いまだ現実を受け入れられない犬夜叉──もとい蛮骨。食欲どころではない。
「気分でも悪いの?」
「湯に浸かり過ぎて湯あたりを起こしたんじゃろ。それよりかごめ、おら達も早く風呂に入ろう」
しばらく犬夜叉の様子を心配していたかごめだが、七宝と珊瑚に誘われて温泉に向かって行った。
残された弥勒は、何やら意気消沈している犬夜叉を眺めて首をかしげる。
「何をそう落ち込んでいるんです? さっき殴られた事を気にしてるんですか? あんなのいつもの事でしょう」
蛮骨は弥勒を見やった。そうか、あれはいつもの事なのか。この法師に対する認識がぐるっと変わった。
「お、お前は何ともないのか」
「はい?」
「いや、何でもねぇ」
「さっきからおかしな奴だ。今日はさっさと寝た方が良いのでは?」
言われたとおり、蛮骨は少し離れた木の根元に横になった。
その後かごめたちが何事もなく温泉から戻ってきて、結局誰も犬夜叉の異変に気付くことなく眠りに就いた。
夜半。
蛮骨は気配を殺して立ち上がった。狸寝入りを決め込んでいたが、こんな状況で寝られるわけがない。
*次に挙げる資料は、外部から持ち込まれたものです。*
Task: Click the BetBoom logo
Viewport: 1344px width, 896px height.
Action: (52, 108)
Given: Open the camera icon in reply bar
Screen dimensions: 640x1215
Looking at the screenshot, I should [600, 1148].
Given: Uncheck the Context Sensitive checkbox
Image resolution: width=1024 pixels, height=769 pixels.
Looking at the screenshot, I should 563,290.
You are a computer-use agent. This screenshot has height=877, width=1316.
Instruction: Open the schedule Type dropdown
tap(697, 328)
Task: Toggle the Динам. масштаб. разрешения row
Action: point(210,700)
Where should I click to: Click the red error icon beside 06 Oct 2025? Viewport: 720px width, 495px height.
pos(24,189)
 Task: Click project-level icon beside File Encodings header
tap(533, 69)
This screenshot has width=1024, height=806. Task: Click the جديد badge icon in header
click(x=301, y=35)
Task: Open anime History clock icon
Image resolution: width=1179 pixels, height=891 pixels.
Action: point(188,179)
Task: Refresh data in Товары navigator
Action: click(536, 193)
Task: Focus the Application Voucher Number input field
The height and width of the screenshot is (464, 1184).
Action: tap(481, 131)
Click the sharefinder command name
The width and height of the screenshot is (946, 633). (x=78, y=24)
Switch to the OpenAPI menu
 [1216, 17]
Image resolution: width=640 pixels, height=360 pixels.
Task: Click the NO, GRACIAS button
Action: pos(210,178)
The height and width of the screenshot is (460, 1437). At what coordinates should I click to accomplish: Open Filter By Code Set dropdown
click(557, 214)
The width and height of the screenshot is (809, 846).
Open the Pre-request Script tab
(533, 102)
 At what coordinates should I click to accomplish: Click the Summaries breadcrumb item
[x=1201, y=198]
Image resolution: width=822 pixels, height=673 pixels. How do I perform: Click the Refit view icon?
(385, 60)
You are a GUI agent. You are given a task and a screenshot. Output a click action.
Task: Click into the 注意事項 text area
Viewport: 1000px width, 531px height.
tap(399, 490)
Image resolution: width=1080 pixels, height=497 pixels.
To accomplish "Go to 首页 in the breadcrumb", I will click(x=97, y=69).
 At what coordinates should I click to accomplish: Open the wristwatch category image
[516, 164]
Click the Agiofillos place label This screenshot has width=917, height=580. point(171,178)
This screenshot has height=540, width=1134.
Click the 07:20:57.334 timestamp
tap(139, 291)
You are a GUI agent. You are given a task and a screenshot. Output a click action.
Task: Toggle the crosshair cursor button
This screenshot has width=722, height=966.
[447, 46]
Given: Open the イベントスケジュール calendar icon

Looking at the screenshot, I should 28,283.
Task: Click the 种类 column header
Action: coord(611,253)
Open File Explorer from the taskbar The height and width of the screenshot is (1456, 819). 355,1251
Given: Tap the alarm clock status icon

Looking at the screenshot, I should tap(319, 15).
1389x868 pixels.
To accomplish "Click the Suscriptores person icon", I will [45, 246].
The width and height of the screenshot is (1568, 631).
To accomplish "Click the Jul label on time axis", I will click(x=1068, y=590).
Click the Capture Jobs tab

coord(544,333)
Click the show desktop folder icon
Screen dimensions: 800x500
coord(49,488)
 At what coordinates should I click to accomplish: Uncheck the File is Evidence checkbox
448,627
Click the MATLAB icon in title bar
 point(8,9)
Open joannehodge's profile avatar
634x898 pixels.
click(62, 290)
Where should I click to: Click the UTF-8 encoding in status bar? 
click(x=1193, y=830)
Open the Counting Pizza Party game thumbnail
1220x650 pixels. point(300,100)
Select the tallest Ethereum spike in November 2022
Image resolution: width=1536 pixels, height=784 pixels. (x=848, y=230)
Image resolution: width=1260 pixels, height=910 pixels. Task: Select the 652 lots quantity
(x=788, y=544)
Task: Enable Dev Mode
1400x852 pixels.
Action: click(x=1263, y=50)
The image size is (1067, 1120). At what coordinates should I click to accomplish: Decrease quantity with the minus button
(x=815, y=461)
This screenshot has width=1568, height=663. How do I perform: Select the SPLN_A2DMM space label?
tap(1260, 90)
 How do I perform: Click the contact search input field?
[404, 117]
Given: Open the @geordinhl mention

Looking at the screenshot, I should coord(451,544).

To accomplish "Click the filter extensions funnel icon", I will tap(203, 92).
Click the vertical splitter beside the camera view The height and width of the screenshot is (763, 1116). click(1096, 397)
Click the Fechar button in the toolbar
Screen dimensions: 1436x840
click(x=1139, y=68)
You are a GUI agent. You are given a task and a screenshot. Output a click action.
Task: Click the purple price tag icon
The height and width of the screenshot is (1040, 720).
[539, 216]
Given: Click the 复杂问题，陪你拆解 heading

とりあえず、最も気になるのは自分の本体の所在である。単純に考えれば、自分の体には犬夜叉が入っているのだろうか。一刻も早くこの胸くその悪い身体から解放されなければ。
改めて周囲の様子を窺う。
今いるこの場所は、七人隊が見つけた温泉と酷似している。あそこからそれほど離れていないのかもしれない。
落ち着いてみると、犬夜叉の身体は随分と周囲の物事を鋭敏に捉えることができるのが分かった。人間の身では聞こえなかったわずかな音が聞こえ、夜目もかなり利く。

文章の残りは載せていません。